Image hosted by #2 - Clap Your Hands Say Yeah! - Clap Your Hands Say Yeah!

This is how an album is supposed to be made. The New York quintet recorded, produced and released their self-titled debut without any label or manager assistance. Through live shows and word of mouth, they gained a cult following, leading to a glowing review on Pitchfork. Much like Funeral, CYHSY! became an internet phenomenon, causing the band to run out of merch and start a sold-out headlining tour without any booking agents or press kits. They have since signed to a label that re-released this debut to a wider audience.

I don't know what I can tell you about this album that would do it justice. It's an indie rock album. It has guitars, bass, drums and vocals among other things. It's warm and nostalgic, yet new and trendsetting. It's abraisive and gentle, reminding you of the best moments of your past without having actually been there at all. Just purchase it and give it a try. You'll be amazed at how something so simple can grow on you.

Drumroll please...

Image hosted by #1 - Of Montreal - The Sunlandic Twins

Oh, Kevin Barnes, you magnificent bastard. You've done it again. Last year, Satanic Panic In The Attic nearly took home CDP Album of the Year honors, but Of Montreal just couldn't be stopped in 2005.

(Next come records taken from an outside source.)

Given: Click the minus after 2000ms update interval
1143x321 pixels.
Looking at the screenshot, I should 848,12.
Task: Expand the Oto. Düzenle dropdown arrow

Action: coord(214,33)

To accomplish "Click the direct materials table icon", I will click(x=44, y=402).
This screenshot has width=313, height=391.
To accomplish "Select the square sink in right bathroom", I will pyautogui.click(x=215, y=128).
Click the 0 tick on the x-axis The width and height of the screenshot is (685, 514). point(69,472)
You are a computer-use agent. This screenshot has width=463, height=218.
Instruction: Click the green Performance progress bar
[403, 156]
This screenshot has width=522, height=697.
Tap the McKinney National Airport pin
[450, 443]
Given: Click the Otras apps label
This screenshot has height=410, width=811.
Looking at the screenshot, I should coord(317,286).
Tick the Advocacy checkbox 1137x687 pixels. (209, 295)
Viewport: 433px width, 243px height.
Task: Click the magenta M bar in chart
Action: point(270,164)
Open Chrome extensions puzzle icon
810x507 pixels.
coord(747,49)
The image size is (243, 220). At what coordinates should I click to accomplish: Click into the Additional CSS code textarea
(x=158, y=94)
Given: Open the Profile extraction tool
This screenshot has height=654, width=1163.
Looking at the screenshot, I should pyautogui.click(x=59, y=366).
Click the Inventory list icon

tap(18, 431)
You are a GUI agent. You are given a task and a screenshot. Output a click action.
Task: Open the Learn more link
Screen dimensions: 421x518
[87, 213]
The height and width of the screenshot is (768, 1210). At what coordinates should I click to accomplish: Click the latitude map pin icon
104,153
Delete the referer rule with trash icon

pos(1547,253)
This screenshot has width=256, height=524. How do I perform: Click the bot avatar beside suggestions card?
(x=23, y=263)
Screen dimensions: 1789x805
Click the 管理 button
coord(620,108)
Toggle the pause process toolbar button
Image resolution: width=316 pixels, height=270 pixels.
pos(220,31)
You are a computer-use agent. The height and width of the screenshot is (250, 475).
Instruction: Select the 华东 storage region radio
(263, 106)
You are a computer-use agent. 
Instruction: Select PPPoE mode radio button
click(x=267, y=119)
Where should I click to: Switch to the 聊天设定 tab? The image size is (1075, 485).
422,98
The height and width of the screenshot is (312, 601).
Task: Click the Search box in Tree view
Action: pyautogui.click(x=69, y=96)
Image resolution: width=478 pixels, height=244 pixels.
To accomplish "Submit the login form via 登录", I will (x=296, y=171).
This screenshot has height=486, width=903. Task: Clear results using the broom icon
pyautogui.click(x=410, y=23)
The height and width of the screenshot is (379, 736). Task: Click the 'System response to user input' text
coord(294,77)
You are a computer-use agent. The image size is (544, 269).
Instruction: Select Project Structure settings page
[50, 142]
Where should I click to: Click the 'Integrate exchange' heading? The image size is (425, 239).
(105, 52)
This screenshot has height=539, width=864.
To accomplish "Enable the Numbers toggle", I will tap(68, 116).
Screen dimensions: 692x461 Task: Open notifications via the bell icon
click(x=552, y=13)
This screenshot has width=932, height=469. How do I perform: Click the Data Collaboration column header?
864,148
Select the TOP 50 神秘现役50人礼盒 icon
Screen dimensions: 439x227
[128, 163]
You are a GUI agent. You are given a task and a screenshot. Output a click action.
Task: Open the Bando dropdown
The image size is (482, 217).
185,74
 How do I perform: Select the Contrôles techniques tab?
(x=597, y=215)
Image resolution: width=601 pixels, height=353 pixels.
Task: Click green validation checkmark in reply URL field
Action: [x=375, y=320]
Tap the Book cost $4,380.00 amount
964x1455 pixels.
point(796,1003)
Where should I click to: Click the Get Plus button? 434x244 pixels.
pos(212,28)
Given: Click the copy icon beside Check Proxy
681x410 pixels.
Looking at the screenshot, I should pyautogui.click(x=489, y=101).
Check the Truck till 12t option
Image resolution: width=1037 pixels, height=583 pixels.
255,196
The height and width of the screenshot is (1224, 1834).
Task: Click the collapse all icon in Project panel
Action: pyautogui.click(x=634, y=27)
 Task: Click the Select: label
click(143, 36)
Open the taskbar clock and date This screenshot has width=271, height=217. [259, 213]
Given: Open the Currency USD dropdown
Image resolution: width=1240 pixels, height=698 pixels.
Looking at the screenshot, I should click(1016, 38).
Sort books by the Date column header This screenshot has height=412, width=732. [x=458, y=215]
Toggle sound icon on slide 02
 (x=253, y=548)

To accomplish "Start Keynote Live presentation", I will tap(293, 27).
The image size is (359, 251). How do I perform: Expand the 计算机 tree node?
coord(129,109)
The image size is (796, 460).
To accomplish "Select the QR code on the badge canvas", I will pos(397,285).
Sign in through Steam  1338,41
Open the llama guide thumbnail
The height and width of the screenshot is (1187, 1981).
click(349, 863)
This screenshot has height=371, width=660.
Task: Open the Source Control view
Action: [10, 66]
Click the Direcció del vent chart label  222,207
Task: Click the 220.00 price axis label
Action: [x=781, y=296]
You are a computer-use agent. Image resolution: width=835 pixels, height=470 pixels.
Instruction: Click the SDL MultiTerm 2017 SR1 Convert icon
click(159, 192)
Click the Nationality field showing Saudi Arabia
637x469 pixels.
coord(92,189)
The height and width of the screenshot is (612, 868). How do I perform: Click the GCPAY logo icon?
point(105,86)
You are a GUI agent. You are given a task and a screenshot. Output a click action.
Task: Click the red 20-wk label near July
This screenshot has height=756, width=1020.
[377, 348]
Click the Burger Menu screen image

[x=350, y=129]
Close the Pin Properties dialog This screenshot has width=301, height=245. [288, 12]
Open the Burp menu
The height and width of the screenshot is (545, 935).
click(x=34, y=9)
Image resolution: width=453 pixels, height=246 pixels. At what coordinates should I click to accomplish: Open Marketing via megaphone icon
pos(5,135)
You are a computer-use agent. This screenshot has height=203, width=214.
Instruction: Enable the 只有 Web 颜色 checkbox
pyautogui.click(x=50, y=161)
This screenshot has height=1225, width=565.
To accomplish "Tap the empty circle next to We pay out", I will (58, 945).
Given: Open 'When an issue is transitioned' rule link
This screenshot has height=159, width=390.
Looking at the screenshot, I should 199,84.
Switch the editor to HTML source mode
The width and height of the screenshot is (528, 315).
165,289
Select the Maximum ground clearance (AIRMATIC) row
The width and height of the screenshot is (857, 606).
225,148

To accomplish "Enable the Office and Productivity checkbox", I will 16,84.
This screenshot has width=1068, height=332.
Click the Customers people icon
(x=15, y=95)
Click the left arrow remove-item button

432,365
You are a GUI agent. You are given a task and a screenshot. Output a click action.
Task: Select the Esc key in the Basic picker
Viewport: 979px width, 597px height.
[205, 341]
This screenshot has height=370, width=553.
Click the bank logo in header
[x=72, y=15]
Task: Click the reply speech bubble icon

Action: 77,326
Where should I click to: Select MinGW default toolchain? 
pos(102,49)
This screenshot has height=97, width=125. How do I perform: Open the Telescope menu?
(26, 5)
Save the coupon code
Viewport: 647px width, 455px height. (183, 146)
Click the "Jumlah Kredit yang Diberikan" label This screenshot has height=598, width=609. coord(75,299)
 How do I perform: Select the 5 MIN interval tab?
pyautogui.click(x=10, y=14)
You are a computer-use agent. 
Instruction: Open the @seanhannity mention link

My story with The Sunlandic Twins starts in April of last year. I got an advance copy to review for the newspaper, and didn't enjoy it much. After SPITA, it didn't seem like Sunlandic could hold a candle to it. My review reflected this, and I sort of slammed the record. However, as is the case with critics with deadlines, I didn't have enough alone time with the album. Like a fine wine, Sunlandic blossomed and bloomed with psychedelic melodies, danceable beats and insanely deep production. To break from what Of Montreal was known for and create something like this took...well, it took a lot of balls, and Kevin Barnes is the undisputed master and king of testicular girth.

I had the pleasure of interviewing this genius months down the road as they brought their tour into Madison. We talked about critics and reactions to the new album; for me a silent apology to him for not appreciating the record on first listen. He was shy and soft-spoken. Brilliant and thoughtful. My interview made up for the dismal critique, and their live show was one of the best times I've had all year. Barnes sheds all inhibitions when he takes the stage, breathing new live into his already textured beats and complexities. It was amazing.

The Sunlandic Twins pulls off the impossible, in that it's a wonderful album about wonderful things. Normally, depression and despair write the best music, but in the case of Barnes, starting a family was the topic of conversation for the new record. Tracks like "So Begins Our Alabee" and "The Party's Crashing Us" may have sounded disposable upon first listen, but they are still two of the best tracks I've heard all year. This album leaves me positively giddy in wait for the new one, which is about the nicest compliment I could give to a working musician.

The Sunlandic Twins is the CDP's Album of the Year. What do you have to say about it? Sound off in the comments section, and thanks for checking out my list.